Sara talked about crosscurricular work, links and resources and the benefits of a content-free curriculum at KS3. Our challenge is to design a curriculum to address the needs of learners as individuals, to prepare them better for KS4. With cross-curricular learning giving learning a wider context, Sara pointed out that this suits languages better than most. There is a possibility of accommodating ‘local’ learning eg by designing SOWs for local interest eg the ferry company that provides employment for most people in the area. It is also important to embrace skills and processes by teaching them what language is about rather than lists of words, something which is close to our own department's heart.
So how do we throw out the textbooks? Sara pointed out that planning is key to ensure academic rigour and enjoyment.
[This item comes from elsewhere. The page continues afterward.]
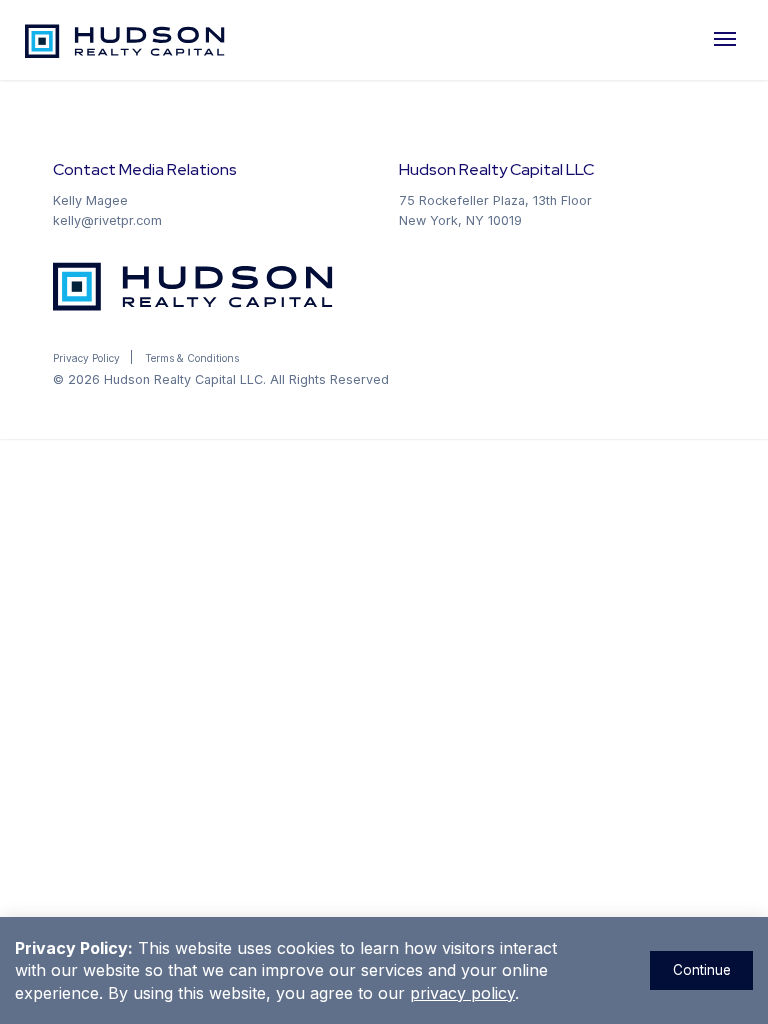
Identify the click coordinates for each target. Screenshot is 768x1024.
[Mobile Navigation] (728, 40)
In her school, they had done a unit called "Le Chateau Mystère" with Year 8, involving a break-in. Pupils could choose if they wanted to work in groups or as individuals etc although all had to produce a murder book. A key advantage of the unit was pupil motivation as they found it a compelling context, which improved their language learning skills, developed their use of tenses and offered more creative outcomes. These outcomes included a police file, with clear assessment criteria and a checklist of minimum content. This content included:
 Plan
 Description and area
 Plan of crime scene, before and after
 Chronology of events –past tense
 Listening tasks completed
 Witness statements
 Lineup with descriptions
Other resources included a news reports, with short news bites. Pupils picked out vocabulary and made up a word wall. There was a body outline in corridor. Teachers found that pupils were using question words, opinions and suppositions. Whilst there is a recognition that there is a lot of vocabulary they will never learn again, the point is to build confidence in using and manipulating language.
Other possibilities include:
• Roleplay eg phoning the emergency services, record someone doing a witness statement for listening task
• Interview each other like police interview
• Suspect line-ups inc Hugh Grant
Sara pointed out that there are many potential cross-curricular links:
 Science – fingerprinting
 PSHE Crime and punishment
 DT for house construction
 Drama for crime reconstruction

Another option was a unit called Bon appétit whereby pupils created a cookbook. Pupils could print and sell, or blog a recipe a day. Grammar includes adjectival endings, imperatives and at the café for transactional language. For cookery skills, Sara and the other teachers took them to the HE dept.
A suggestion was made to consider a unit at the Grand Prix with possibilities including countries, nationalities, tenses, colours and forms, time, transport, simple future for who would win the race, places in the town, commentaries and roleplays for the lost tourist who can’t find the hotel.
"The Great Dinner debate"
• Which 5 people would you invite to dinner and why? Pupils would prepare physical and character descriptions to justify their decision,with a table plan. Pupils could then debate in class who should be invited and why.
Relocation, relocation
Create a dossier for a French family relocating to England.
• Tied in to PSHE of economic wellbeing on buying a house
• Facilities, chosen a house, get an estate agent to judge the best dossier
Fantasy football portfolio/WAGs
• write a biography, where you are located, etc
A day in the life of ..
• Teach daily routine and pastimes, then write a longer piece of work.
• Outcome A3 poster, get them to present wearing the mask of that person
My dream holiday
• Give them a budget, book tickets, accommodation
• Make them stick to real life re departure times etc
Compare and contrast TL countries eg a child in Burkina Faso
• Healthy living manual
• mangerbouger.fr French gov website loads of stuff that is accessible
Protecting our Planet campaign
Sporting Event dossier: Tour de France, World Cup, Olympics

Where to begin:
• Identity the required content first
• Design the ‘theme’ around it
• Keep ‘themes’ generic so you don’t alienate the pupils
• Have clear learning outcomes
• Plan for progression within a unit
• Plan for progression across a Key Stage

1 comment:

Valerie McIntyre said...

Thank you Amanda - so much better good material here - I took on board what Sarah said about not trying to fit needs to a theme but the other way round in fact. I did wonder if they needed to road test a few more ideas to see if they would really work and also - where do we get the time to develop materials?
many thanks for your excellent summary.